Other firms continued to express bullish stances on the company despite the regulatory setback. Baird reiterated an Outperform rating with a $39.00 price target. Stifel kept a Buy rating with a $45.00 price target, while signaling that the clinical hold is likely to delay the RGX-121 PDUFA date that had been expected in February 2026. H.C. Wainwright also maintained a Buy rating and a $34.00 price target, citing positive data from Regenxbio's AFFINITY DUCHENNE trial.

The AFFINITY DUCHENNE results were highlighted as a recent positive: the company reported that all four patients in the trial exhibited gains on the North Star Ambulatory Assessment, surpassing expected disease trajectory. Those trial outcomes have been a counterpoint to the current regulatory concerns, though they do not directly alter the FDA's decision regarding RGX-111 and RGX-121.

Investors and analysts have also flagged the potential implications for a priority review voucher, noting that the FDA's action complicates near-term monetization prospects. The regulatory holds raise uncertainty around timing for approval and commercialization, and they have prompted adjustments to internal forecasts and valuation models at several firms that follow the company closely.

The FDA's stated rationale emphasized similarities in products and overlapping patient populations as the basis for extending the clinical hold to RGX-121 despite the absence of observed neoplasms in RGX-121-treated individuals. The two therapies share the AAV9 vector platform, though Regenxbio has pointed to differences in transgene constructs and manufacturing process elements between the programs.

At this stage there are open questions about how quickly the company and regulators can resolve the safety signal and what the ultimate impact will be on the timing of RGX-121's regulatory review and commercial launch.

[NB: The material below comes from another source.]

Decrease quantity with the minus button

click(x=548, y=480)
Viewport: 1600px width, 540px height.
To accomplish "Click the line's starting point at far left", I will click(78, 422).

For investors, the immediate effect has been a pronounced re-pricing of the stock and a reassessment of near-term revenue expectations tied to RGX-121.


Context and next steps

Regulatory reviews of safety signals can include retrospective data assessments, additional monitoring, or requirements for further studies. The specific steps Regenxbio and the FDA will take in response to the clinical holds have not been detailed beyond the agency's initial decision to place the two programs on hold. That lack of further procedural detail leaves timing and specific remedial actions uncertain.

Risks

  • Regulatory uncertainty - The clinical holds introduce unknown timing and procedural steps from the FDA that could delay approval and commercialization of RGX-121, affecting biotech sector stocks and gene therapy developers.
  • Clinical safety signal - The discovery of a tumor in a child treated with RGX-111 raises safety concerns that may require further data review or additional studies, potentially increasing development costs and timeline risk for the company and peers using similar vectors.
  • Commercial and valuation impact - Delays to the PDUFA date and commercialization for RGX-121 could reduce near-term monetization opportunities, including uncertainty around the potential sale or use of a priority review voucher, which affects investor valuations and biotech sector M&A considerations.